A diagnosis of guttate psoriasis can usually be made on history and clinical grounds alone. Skin biopsy is typically not necessary; however, lesions should demonstrate the histopathological findings discussed above. An elevated antistreptolysin O, anti-DNase B or streptozyme titer can indicate a recent streptococcal infection, further guiding the diagnosis towards guttate psoriasis.

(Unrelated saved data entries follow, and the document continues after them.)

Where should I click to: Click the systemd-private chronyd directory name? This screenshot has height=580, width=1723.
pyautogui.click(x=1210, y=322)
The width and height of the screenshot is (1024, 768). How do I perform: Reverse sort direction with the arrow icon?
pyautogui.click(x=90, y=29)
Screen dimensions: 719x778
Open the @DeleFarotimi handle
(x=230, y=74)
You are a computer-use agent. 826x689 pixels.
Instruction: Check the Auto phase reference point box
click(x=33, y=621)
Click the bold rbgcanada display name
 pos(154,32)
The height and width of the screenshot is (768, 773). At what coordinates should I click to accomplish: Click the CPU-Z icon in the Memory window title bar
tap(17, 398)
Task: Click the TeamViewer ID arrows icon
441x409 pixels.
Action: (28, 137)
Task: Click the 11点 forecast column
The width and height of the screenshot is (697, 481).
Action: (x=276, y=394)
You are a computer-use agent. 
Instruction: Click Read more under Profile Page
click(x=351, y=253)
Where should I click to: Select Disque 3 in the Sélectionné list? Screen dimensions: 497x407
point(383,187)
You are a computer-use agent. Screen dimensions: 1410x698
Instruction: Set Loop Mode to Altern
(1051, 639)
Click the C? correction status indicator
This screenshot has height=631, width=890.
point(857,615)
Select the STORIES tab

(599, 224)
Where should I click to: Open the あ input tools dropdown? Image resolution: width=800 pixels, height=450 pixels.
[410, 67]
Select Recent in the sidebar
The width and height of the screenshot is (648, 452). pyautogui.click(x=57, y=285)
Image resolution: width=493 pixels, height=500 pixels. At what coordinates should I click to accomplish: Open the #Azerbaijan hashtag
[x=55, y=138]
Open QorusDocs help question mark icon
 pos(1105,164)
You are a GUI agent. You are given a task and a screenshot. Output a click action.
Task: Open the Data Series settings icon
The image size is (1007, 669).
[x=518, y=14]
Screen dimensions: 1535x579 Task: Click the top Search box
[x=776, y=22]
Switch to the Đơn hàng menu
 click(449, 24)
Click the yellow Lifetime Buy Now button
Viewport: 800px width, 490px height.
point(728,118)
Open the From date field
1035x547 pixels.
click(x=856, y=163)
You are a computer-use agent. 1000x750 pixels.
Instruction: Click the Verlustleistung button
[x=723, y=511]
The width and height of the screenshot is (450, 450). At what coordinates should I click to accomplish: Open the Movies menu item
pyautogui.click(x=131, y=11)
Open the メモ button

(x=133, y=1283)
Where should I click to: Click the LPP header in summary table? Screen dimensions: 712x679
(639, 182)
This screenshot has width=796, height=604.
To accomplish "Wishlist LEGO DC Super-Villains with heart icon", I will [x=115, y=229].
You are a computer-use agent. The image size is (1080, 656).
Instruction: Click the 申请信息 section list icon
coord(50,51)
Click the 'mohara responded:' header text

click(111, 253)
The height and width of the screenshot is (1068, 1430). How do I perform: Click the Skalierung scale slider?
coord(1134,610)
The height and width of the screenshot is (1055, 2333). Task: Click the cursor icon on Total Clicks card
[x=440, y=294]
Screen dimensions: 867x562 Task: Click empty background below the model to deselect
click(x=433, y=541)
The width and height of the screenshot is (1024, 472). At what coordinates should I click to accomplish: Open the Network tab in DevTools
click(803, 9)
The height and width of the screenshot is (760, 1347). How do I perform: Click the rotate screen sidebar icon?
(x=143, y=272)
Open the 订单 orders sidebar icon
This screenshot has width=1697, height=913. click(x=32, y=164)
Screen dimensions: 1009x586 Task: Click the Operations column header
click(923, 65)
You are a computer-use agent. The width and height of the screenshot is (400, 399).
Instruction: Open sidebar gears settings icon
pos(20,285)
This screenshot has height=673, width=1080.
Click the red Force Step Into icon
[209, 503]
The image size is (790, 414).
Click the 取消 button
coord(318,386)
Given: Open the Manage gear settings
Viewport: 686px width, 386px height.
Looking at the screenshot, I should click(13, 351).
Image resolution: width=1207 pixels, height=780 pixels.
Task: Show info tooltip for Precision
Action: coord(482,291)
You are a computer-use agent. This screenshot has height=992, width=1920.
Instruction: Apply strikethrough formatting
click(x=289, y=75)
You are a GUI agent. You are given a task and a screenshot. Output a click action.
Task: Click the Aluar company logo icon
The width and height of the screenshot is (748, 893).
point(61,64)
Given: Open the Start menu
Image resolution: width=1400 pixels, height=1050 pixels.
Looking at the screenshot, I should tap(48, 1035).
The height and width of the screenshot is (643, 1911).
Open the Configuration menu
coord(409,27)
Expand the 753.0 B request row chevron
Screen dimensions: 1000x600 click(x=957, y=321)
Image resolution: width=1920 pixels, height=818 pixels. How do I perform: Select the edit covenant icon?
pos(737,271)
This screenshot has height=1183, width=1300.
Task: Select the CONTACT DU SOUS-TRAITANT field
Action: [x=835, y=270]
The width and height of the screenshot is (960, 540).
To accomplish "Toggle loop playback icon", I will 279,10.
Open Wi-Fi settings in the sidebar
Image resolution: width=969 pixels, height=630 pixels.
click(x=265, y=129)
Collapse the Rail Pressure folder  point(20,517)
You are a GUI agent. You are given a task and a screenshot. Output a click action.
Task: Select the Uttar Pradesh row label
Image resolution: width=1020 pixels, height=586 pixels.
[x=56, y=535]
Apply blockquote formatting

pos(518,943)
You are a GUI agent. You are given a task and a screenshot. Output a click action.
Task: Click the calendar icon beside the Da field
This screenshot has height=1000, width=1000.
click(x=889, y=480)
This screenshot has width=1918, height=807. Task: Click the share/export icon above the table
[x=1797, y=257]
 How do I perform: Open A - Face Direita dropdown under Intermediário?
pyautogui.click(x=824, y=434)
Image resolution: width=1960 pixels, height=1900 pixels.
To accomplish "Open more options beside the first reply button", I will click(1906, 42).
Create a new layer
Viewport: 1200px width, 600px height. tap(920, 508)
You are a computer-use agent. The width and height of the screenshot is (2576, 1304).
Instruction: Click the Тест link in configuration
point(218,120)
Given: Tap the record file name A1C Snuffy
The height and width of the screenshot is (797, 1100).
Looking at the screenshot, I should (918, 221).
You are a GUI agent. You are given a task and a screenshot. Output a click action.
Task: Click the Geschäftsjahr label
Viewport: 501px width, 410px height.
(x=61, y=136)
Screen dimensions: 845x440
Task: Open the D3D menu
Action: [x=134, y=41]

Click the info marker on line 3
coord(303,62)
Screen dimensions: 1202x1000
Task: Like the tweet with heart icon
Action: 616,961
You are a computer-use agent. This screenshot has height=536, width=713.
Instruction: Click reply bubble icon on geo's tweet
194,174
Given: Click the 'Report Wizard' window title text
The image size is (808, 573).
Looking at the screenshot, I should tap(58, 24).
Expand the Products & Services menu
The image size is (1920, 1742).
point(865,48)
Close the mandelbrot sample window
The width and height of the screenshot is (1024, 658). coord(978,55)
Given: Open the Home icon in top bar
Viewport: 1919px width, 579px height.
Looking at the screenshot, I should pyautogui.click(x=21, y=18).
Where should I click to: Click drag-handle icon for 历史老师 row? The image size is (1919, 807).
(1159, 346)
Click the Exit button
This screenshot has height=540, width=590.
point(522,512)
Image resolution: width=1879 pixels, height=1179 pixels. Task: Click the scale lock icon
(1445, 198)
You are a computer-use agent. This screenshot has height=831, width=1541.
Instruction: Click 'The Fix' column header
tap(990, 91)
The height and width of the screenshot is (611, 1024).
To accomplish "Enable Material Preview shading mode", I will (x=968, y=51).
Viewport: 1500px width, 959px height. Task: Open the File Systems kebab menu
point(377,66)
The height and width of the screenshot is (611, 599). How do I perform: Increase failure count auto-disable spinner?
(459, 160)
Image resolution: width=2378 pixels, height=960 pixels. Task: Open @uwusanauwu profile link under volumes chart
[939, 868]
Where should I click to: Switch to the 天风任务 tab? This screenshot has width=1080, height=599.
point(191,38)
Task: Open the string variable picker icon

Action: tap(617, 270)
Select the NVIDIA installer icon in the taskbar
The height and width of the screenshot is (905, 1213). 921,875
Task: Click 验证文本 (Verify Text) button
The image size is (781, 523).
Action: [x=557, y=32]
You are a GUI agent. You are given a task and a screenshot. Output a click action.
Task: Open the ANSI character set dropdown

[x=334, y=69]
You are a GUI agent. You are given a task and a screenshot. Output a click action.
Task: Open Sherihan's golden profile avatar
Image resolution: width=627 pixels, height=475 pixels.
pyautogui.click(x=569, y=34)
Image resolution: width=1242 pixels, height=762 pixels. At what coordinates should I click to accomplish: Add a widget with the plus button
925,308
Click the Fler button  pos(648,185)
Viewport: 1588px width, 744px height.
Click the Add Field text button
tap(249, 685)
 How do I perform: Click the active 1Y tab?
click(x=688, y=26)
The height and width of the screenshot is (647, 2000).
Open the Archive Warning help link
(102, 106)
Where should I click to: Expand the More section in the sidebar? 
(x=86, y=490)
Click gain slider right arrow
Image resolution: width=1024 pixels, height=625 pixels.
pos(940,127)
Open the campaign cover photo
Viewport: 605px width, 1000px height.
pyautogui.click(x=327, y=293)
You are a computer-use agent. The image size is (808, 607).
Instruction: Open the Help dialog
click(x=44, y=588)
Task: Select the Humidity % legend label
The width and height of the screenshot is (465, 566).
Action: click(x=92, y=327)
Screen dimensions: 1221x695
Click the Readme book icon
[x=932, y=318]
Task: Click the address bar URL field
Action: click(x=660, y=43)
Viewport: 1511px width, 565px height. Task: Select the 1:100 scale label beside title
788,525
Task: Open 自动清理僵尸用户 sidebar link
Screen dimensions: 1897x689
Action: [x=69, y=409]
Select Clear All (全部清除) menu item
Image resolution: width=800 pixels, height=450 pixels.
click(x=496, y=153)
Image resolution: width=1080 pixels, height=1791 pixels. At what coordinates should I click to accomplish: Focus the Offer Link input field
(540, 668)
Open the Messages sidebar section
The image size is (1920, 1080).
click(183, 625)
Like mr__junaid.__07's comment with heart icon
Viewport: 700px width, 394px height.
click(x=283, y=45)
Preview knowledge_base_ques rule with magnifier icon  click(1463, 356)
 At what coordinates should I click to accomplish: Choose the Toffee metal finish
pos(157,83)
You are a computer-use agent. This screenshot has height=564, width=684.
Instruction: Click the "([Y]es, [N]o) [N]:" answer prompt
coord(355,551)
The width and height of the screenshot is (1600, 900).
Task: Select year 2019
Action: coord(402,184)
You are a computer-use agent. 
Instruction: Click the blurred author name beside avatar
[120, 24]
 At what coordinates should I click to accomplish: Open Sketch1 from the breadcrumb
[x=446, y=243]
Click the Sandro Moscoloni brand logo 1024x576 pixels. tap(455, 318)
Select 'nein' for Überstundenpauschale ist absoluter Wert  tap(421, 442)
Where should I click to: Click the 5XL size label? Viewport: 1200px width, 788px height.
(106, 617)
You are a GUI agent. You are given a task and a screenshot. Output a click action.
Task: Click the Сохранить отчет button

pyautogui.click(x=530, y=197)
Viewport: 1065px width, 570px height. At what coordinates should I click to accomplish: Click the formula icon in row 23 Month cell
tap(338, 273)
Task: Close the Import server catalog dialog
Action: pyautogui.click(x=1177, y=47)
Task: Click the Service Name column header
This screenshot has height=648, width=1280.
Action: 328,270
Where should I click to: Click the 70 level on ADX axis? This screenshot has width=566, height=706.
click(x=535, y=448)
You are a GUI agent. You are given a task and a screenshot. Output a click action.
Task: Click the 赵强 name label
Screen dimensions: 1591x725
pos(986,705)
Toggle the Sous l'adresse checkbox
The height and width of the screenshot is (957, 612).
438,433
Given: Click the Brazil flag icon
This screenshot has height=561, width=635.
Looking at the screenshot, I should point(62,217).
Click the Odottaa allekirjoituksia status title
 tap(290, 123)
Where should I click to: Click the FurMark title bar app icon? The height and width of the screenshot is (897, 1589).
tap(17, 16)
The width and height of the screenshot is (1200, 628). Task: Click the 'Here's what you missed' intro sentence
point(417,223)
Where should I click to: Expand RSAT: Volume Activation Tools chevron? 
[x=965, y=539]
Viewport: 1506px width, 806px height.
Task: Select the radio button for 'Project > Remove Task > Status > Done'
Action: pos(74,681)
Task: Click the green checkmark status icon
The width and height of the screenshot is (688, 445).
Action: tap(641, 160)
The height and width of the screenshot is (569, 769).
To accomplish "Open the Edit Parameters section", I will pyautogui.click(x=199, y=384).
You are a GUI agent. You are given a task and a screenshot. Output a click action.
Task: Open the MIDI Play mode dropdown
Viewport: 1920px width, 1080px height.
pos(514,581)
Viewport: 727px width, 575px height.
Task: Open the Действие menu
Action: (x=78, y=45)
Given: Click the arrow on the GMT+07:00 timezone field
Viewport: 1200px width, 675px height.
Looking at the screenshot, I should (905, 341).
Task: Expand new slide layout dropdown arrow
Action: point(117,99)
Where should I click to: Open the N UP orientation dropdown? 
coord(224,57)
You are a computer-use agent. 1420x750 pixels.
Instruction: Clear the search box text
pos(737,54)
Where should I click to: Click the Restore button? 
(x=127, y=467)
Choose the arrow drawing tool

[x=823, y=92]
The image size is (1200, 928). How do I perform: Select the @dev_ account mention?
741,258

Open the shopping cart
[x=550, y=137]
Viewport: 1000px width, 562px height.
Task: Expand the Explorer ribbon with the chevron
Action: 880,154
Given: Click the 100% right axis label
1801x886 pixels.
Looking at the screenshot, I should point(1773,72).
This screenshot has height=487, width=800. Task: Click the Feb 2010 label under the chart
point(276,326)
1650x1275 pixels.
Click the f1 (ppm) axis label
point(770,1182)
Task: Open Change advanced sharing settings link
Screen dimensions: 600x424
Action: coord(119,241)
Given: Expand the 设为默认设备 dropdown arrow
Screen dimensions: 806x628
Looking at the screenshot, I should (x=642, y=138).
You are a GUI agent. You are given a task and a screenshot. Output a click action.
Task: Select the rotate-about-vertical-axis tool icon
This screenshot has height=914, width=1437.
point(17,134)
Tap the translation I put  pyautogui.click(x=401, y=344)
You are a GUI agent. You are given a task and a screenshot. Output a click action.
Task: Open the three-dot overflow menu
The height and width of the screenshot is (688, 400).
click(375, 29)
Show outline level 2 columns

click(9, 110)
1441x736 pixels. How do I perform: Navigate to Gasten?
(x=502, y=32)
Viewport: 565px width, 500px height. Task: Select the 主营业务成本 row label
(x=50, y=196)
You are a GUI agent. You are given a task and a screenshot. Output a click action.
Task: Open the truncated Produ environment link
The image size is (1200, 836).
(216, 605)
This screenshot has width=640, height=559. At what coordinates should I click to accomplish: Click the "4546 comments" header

For mild psoriasis, topical corticosteroids are first-line treatment. Topical steroids are available in several forms including ointments, creams, lotions, gels, foams, sprays, and shampoos. Ointment formulations are the most efficacious mainly secondary to their lipophilic properties. Corticosteroids are contraindicated in cases of bacterial, viral, and mycotic infections, atrophy of the skin, pregnancy, and lactation. Second-line therapy for mild psoriasis is anthralin (dithranol) as monotherapy or in combination with topical corticosteroids. Other topical steroids include vitamin D analogs (calcipotriene), topical retinoids (tazarotene), topical calcineurin inhibitors, and salicylic acid.
For moderate to severe psoriasis, phototherapy is first-line treatment as monotherapy or in combination. This includes phototherapy with broadband or narrowband ultraviolet B (UVB) and photochemotherapy with ultraviolet A (UVA) following psoralen ingestion or application (PUVA). Broadband UVB is the best phototherapy option for guttate psoriasis, in contrast to plaque psoriasis, which is better treated by narrowband UVB. Excimer laser (308 nm) can be used for localized psoriatic plaques.
Currently, there are several biologic treatment options indicated for plaque psoriasis. However, they have not been well-studied for guttate psoriasis. At this time, targeted biologic therapy is best reserved for the 40% of guttate lesions that progress to plaque type.
The differential diagnoses of guttate psoriasis include tinea corporis, secondary syphilis, nummular eczema, and pityriasis rosea. Guttate psoriasis can be distinguished from these entities by history and physical exam, although further studies such as potassium hydroxide (KOH) scrapings and serologies may be helpful in ruling out the other disorders in the differential diagnoses.
Forty percent of patients with guttate psoriasis convert to plaque psoriasis.